── Document text

Karem characterized Psaki's response as “generic.”
The Christian Post reached out to the White House for comment on this story. A response was not received by press time.
Harper, who reports on religious freedom violations and anti-Semitism, seconded Karem’s displeasure with the new policy enacted in February that requires journalists to pay for COVID-19 testing.
“Our nonprofit news organization and many other news outlets don’t have funds to be paying this,” Harper asserted.
In a Feb. 26 email obtained by CP, White House Correspondents’ Association Executive Director Steven Thomma said: “The White House has informed us that it has determined that budgetary constraints limit the government’s ability to provide the daily COVID-19 testing that the White House requires for journalists on campus.”
The costs of the tests are reported to be about $170 each.
The memorandum also stated that “Only 80 members of the press … can be physically on campus at any time, and a lottery program has been instituted to ensure fair access for news organizations that are not in the daily pool.”
The policy of limiting the number of reporters on White House grounds dates back to the beginning of the administration when Karem addressed the letter to Psaki expressing concern about restricting press access to the White House.
The letter concluded by suggesting that the Biden administration “limit the access in the fashion the Trump administration did” and occasionally move briefings to a venue “where larger numbers of reporters can attend and social distancing can be more easily maintained.”
While the new policy will enable “members of the press who are part of any pools (in-town pool, travel pool, VP pool, supplemental pool, etc.)” and “press who have assigned seats in the briefing room” to continue to have their COVID-19 testing paid for by the White House, “press who choose to enter the daily lottery and report to campus will continue to need a daily COVID-19 test, but they will need to pay for their own testing.”
In addition to Karem and Harper, journalists Hugo Lovell, Jake Turx, Christian Datoc [of the Daily Caller], Andrew Feinberg, Tejinder Singh, Ksenija Pavlovic and Bricio Segovia are also signatories, according to a copy of the letter shared with CP.
Karem, who won the National Press Club’s Freedom of the Press Award in 2015, told CP that he emailed Psaki on Feb. 26 to argue that “it’s dangerous and wrong to charge reporters for testing.”
Karem elaborated on his concerns in a March 4 article, arguing that “independent reporters are being penalized by the Biden administration’s new White House entry policies that favor wealthy corporate outlets.”
According to Karem, “These restrictions punish independent reporters, foreign bureaus and freelancers, myself included. It is favoritism for the rich.”
Karem’s Jan. 22 letter, obtained by CP, contends that the 80-person limit “solves a problem that doesn’t exist.” He called the limit “arbitrary.”
“Crews rotate in and out,” he asserted. “Some people come to the White House simply to shoot a standup or to type up a story, or meet a source and then leave. The actual number who stay all day is nowhere near 80 these days.”
Segovia, a member of the National Association of Hispanic Journalists, voiced his displeasure with the policies on Twitter.
“In the briefing room, there is only one shared seat assigned to foreign press,” he wrote. “Not all foreign journalists have access to this seat. Basically, the Biden Administration is preventing foreign journalists from taking part in the White House press briefings.”
Karem expressed particular concern about the White House’s decision to use the White House Correspondents’ Association as a “gatekeeper” for “determining which journalists can access the White House on a daily basis.”
“The WHCA is made up of White House correspondents — journalists who cover the White House and the government generally,” he said. “Journalists should never act as government agents — deciding who actually has access to the White House complex and when.”
Karem, who established a reputation as a staunch critic of the Trump administration, praised the previous administration’s policy with regard to coronavirus testing and press access, where “the protective pool got tested” and “the rest of us came and went — wearing masks and limiting our time on campus as needed.”

────

Brief:
Reproduce the article on White House press access from "Karem characterized Psaki's" up to and including "by press time.". The entries that follow are taken from a source separate from the article.

── Data for review

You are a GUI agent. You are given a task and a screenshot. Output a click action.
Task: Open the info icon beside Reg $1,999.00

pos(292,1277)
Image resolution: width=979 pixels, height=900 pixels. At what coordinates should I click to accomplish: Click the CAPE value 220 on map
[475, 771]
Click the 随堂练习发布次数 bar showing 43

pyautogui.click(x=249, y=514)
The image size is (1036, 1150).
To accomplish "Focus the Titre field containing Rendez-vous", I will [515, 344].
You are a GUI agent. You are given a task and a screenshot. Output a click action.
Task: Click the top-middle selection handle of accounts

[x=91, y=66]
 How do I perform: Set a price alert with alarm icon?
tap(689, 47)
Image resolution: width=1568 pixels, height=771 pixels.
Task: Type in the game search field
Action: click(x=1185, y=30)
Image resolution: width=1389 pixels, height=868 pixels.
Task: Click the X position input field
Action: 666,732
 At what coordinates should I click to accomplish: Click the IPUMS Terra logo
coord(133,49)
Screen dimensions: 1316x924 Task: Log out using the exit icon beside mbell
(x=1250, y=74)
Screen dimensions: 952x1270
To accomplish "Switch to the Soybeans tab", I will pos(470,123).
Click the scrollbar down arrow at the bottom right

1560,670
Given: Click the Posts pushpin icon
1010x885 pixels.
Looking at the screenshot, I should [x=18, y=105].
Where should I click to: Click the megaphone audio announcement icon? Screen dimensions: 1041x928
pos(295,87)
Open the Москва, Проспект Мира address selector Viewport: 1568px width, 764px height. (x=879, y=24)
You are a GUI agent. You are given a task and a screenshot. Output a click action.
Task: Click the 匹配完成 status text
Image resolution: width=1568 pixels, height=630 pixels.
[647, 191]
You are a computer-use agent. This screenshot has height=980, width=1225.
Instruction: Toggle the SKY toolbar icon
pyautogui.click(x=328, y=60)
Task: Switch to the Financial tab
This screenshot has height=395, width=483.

────

Reply to the task:
Karem characterized Psaki's response as “generic.”
The Christian Post reached out to the White House for comment on this story. A response was not received by press time.